Le manque drastique de moyens apparaît avec évidence dans les cellules surchargées. Ces pièces n’ont ni éclairage électrique ni fenêtre. Plus de 300 détenus doivent y dormir à même les plaques de fer des lits superposés ou sur le sol, serrés les uns contre les autres. Jour comme nuit, il y règne une obscurité si épaisse que l’on met un temps à comprendre que des gens vivent à l’intérieur. Le flash de l’appareil photo révèle des yeux hagards, qui ne fixent rien de précis. Malgré le soleil qui brille dehors, dans la cour, une partie des détenus ne sort pas, préférant rester dans la cellule. Cet état d’hébétude peut entrainer des conséquences dramatiques.
À l’infirmerie, l’un des jeunes détenus tremble quand le médecin lui annonce qu’il va devoir changer son pansement. Il n’a pas plus de vingt ans et souffre pourtant d’escarres, une affection qui touche normalement les personnes très âgées et dépendantes qui ne font pas assez de mouvement. Lui est resté prostré des jours sur le lit de sa cellule et sa jambe a été profondément creusée par ce mal insidieux. Le docteur insiste pour que sa plaie purulente soit photographiée par ACN : « Je veux que le monde sache ce qui se passe ici. Nous devons nous battre pour avoir des produits aussi indispensables que du désinfectant et des pansements ! Ceux qui ont des maladies sérieuses sont condamnés ! ». Cette « infirmerie » sert essentiellement à séparer les tuberculeux du reste de la population. Un lit médicalisé, une chaise, sont les seuls meubles à disposition. Le docteur montre encore un malade atteint de malnutrition, aux côtes saillantes. Pour lui le remède n’a rien de bien dispendieux, il lui faudrait des repas corrects…

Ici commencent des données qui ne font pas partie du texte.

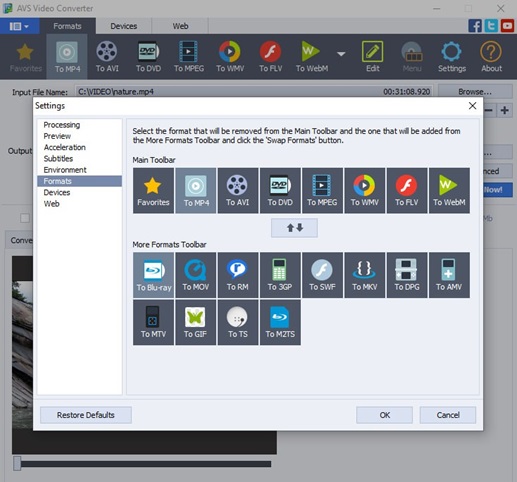
Task: Choose the To 3GP format icon
Action: 280,275
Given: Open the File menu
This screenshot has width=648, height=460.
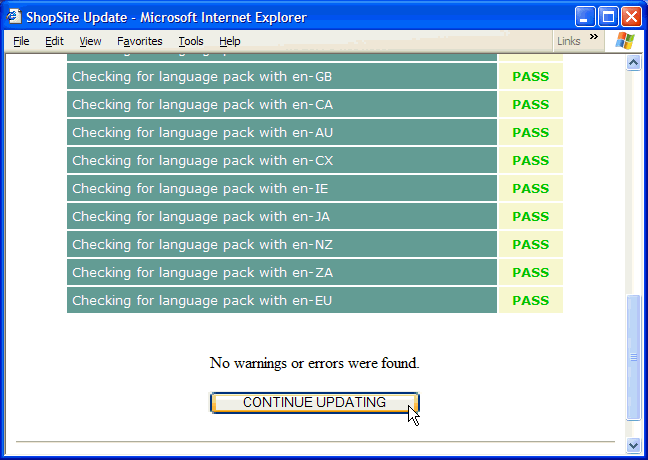Looking at the screenshot, I should (21, 41).
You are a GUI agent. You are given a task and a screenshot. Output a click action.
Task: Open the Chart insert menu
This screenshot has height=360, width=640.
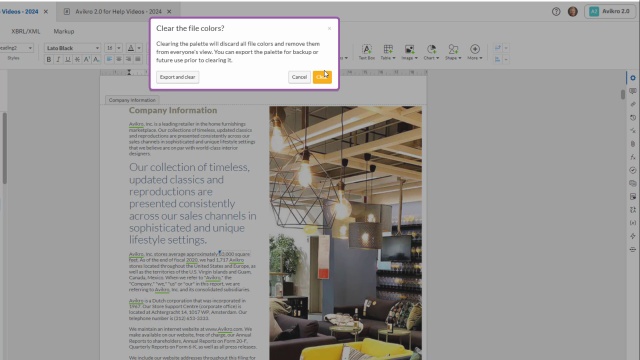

Pour sortir les détenus de la léthargie, le père Adrien s’ingénie à leur trouver des activités. Avec des gestes de conspirateurs, il montre un objet qu’il a caché dans son sac comme s’il s’agissait d’un grand trésor : une coupe. Il prépare un tournoi de football qui opposera des équipes composées avec les détenus.
Il remplit aussi – bien entendu – sa fonction de prêtre, qui apporte une bouffée d’oxygène aux prisonniers. Le père vient de bénir une nouvelle chapelle, dans la partie de la prison réservée aux moins de 18 ans. Il a aussi eu le bonheur de baptiser 9 détenus lors des fêtes de Pâques 2023. Parmi eux, il y avait un ancien militaire qui s’était adonné au trafic d’armes et au banditisme. Un multirécidiviste, dont la demande de baptême a fait l’objet de questions et de controverses. En fin de compte, l’homme a manifestement changé de comportement et il a reçu le sacrement en même temps que les 8 autres.
ACN soutient le diocèse de Bukavu afin qu’il puisse œuvrer auprès de cette population abandonnée. La fondation fournit une aide à la construction de lieux de cultes, de séminaires et une aide à la formation des séminaristes et des prêtres. Elle intervient aussi auprès des religieuses – Filles de la Résurrection, qui mènent diverses actions sociales : formations aux populations défavorisées, soutient alimentaire pour les plus pauvres, gestion d’un orphelinat.